I just heard some news today and it got me thinking. Of all the horrible things that could happen to me I found out that one of my great friends has cancer. Thyroid cancer too. And even though it was not anybody I was related to, it still got me thinking about how it does run in my family. I have to constantly think that all will be well and that everything happens for a reason. However, sometimes this theory is harder to take to heart when it comes to yourself. So many times I have had dreams that I was going to die. Or that my parents would die in a tragic car accident, suffering the whole time until finally life left them. Too many times I would call home from the payphone at school (when I was in high school) and demand to talk to my mom. Just to make sure they were alright. That behavior stems from the vivid dreams that I have. I constantly have dreams that people that I love and care about are dying or are already dead. How do you convince a psychic insecure kid that her parents are fine when she has no contact with them for 8 hours but just had a dream about them somehow dying? You don't.

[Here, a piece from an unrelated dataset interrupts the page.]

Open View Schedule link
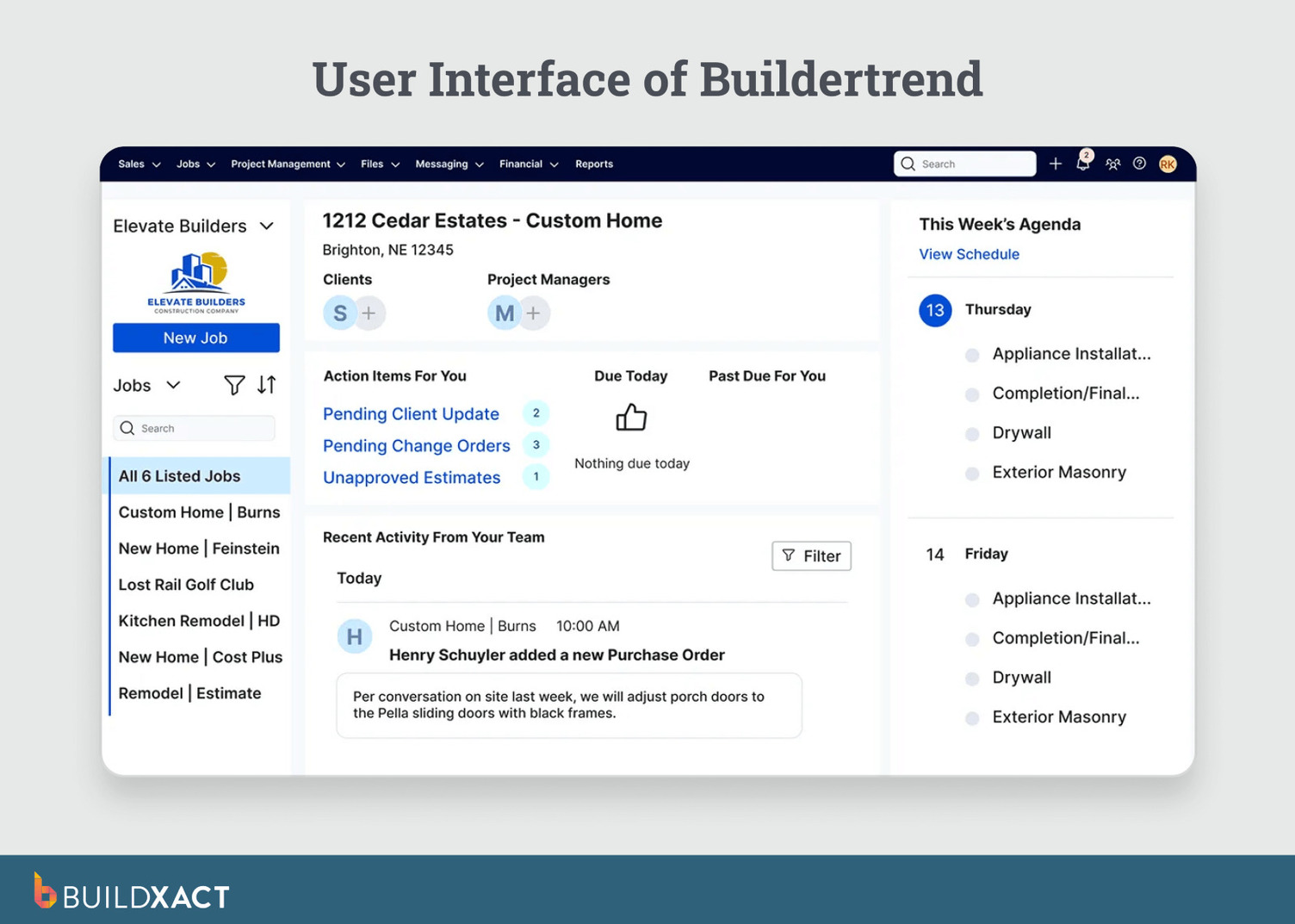Screen dimensions: 1295x924 pyautogui.click(x=969, y=254)
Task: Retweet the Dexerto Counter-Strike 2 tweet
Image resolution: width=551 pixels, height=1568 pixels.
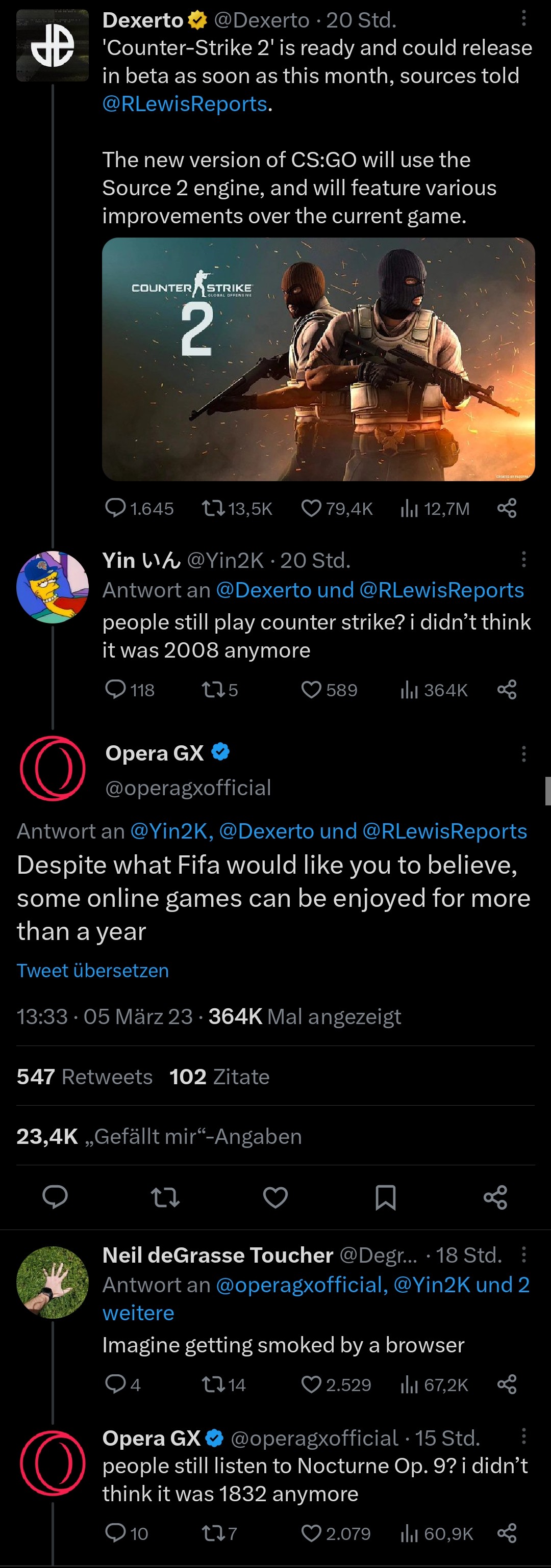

The point I'm trying to make with this is that I had a dream about this happening to my friend a few days ago, way before even she knew about it. I was the second person she told. And here's another weird fact: Today at college I got incredibly sick to my stomach and started throwing up and got really panicky at exactly 9 AM. Now, this friend of mine got the news at exactly 9 AM (she told me this herself, she thought that time had stopped when she heard it, so she looked at the clock) and had the same reaction that I did, vomiting and an overwhelming panicky feeling.
Is that psychism? Or an incredibly strong bond of friendship? Or was it just a coincidence?